Saturday a small village at the border, Gol Macher, was bombed by the Northern Army of Sudan. Eight SPLA soldiers were killed. Thus it begins. The North claims it was a mistake, that they were chasing rebels in Darfur. The South says, “Liar!” Sunday we prayed for Sudan by spreading a map out on the table and putting tea candles all over map, in areas near and dear to our hearts. We literally cried as we prayed, some of us, because we love these people. We feel their pain and their weariness. I no longer look at the South and the North as “you guys” but I look at the South as “we”. We are all wrapped up in this and it is a part of us who are here.

This is only an hour’s drive from Akuem and so it is very near to my heart. My friend, Pastor Deng, who visited last week, brought my greetings to his congregation last Sunday and he told them that when I return to Akuem,, he will build me a tukel on the church compound, a place to live. That is the love they have. They don’t have money, but they give so much of themselves, their time and their love. They never run out of time for people. People are their priority always. I still have so much to learn from them, so much.

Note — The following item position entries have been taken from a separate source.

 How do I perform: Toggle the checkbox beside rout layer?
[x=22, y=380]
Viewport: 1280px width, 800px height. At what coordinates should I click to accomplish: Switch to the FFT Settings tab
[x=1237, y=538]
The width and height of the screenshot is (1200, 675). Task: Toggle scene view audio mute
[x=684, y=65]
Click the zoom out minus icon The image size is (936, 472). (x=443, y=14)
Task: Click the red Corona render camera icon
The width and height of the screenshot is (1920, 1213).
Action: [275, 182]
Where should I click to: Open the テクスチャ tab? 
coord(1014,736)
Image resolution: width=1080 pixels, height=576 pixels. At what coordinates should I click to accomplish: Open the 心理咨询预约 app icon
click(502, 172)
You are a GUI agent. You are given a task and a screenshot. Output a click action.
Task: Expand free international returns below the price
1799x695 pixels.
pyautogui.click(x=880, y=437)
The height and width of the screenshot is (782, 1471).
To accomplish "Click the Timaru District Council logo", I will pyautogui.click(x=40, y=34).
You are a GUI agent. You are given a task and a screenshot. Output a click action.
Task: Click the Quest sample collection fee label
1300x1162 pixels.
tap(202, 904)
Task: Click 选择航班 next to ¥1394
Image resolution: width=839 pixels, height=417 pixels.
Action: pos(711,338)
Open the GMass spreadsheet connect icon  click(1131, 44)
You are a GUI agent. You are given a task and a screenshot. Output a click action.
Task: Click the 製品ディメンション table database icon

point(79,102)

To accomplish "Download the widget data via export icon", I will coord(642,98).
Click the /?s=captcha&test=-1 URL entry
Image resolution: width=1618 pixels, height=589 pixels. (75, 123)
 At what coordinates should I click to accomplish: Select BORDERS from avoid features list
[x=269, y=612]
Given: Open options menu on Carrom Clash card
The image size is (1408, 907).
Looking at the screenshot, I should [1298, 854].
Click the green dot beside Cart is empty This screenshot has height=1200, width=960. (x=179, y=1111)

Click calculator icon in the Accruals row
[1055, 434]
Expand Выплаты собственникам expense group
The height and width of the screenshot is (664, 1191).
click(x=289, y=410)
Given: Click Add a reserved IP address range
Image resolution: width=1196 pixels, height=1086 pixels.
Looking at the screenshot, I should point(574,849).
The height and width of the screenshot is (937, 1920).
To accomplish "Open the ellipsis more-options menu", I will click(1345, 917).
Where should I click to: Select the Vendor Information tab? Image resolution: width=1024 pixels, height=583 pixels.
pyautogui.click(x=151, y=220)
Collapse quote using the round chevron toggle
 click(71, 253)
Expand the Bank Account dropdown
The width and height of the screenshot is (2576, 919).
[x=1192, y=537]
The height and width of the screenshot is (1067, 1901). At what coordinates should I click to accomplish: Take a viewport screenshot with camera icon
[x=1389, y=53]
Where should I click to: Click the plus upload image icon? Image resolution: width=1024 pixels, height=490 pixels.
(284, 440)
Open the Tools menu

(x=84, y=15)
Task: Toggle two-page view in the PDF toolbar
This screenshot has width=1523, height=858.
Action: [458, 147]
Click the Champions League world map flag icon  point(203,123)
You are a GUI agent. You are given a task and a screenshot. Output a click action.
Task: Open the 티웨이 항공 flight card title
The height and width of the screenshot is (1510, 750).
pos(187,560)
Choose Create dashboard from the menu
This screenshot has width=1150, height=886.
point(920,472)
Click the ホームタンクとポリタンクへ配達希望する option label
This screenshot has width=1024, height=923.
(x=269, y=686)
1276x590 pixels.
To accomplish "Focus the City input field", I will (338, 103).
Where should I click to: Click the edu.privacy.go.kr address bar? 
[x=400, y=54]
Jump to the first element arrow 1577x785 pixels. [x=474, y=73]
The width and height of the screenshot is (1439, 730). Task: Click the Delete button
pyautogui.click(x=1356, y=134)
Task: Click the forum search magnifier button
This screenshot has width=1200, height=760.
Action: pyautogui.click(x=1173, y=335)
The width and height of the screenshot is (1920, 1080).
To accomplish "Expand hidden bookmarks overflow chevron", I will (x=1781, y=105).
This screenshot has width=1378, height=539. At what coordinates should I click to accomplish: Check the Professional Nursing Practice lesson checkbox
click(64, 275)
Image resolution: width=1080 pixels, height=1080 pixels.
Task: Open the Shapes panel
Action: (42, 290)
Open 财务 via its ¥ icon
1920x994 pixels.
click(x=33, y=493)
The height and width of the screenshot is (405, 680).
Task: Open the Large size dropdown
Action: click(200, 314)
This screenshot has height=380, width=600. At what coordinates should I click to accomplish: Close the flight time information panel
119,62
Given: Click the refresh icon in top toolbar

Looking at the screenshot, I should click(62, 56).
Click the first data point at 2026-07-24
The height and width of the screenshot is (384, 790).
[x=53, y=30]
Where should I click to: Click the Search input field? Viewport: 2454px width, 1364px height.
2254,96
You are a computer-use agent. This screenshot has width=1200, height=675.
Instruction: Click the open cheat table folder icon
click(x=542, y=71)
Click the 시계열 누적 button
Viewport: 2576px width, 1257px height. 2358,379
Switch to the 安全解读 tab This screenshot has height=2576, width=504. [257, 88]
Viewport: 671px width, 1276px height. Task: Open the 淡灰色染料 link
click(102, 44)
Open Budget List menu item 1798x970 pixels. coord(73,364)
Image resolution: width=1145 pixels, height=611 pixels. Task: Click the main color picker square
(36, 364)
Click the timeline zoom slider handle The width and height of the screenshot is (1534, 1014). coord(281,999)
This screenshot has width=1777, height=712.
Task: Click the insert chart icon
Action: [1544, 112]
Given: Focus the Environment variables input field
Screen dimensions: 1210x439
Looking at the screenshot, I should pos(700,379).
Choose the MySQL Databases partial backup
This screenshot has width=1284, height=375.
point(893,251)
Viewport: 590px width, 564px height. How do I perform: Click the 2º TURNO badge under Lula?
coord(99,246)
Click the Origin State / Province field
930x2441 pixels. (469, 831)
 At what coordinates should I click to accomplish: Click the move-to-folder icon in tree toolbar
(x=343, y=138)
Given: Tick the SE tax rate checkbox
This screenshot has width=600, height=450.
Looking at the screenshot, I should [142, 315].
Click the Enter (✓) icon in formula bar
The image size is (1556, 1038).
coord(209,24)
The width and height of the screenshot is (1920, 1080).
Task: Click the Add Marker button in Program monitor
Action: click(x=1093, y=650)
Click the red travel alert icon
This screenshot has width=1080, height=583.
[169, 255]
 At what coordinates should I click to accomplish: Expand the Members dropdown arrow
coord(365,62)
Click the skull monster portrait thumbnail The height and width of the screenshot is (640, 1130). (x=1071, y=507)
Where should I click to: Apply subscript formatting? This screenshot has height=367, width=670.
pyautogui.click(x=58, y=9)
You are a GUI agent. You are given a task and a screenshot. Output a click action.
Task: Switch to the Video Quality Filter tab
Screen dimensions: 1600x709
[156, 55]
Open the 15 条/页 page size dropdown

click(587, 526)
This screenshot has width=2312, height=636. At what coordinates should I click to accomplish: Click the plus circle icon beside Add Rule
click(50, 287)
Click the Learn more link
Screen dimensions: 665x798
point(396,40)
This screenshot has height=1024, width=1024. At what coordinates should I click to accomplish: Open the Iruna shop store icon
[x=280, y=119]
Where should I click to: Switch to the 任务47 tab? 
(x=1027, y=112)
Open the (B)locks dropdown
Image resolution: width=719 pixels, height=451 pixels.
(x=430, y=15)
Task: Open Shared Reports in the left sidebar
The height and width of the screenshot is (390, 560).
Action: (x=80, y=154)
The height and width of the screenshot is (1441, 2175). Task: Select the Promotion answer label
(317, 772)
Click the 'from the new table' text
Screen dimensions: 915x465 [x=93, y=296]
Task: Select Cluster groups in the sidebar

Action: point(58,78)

Here in Yei, there is a new Training Camp for the SPLA right down the road from us, about 1.5 miles, across from the UN compound, under the guise of police training. The Commanders are wearing the blue camo uniform of the police but all around know that this is not police training. There are about 400 men living and being trained in an intense military fashion day in and day out. This is not police training. It is SPLA training. We asked one of our staff workers if he was offered unity with the North or war, what would he chose. He said war. And he is a very peaceful man. He said that they are tired of living under the oppression of the North and unless they are willing to count the cost, they will never be free. And so January looms ever nearer and the life of this country hangs in the balance.

In the book of Luke Jesus Himself tells us to turn the other cheek and bless our enemies and if they take our cloak then we are to offer our tunic….. Verse 30 really struck a chord in me this week because it was presented to me and I didn’t do it.

Luke 6:30 Give to EVERYONE who asks you and if ANYONE TAKES what belongs to you, DO NOT demand it back.

When I was in the market last week and that man demanded my four puny pieces of corn, I insisted that I would call the police. Jesus says to give it to him. This paragraph is strictly about our enemies . If this happens again will I give it to him with the love of Jesus? These are the things that don’t make any sense to us yet Jesus says to do it.

Verse 35 says that God is kind to the ungrateful and the wicked. Are we? Mercy at all costs…. This is the upside down Kingdom of God. We sure spend a lot of time in the RIGHT side up, insisting on our rights. I am praying that I will see these two men again and this time I will offer my corn, searching them out. I want to live love upside down. Faith without deeds is dead. I want to understand God’s kindness to the wicked and ungrateful. I want to know this kind of mercy that moves Him, that stirs His heart.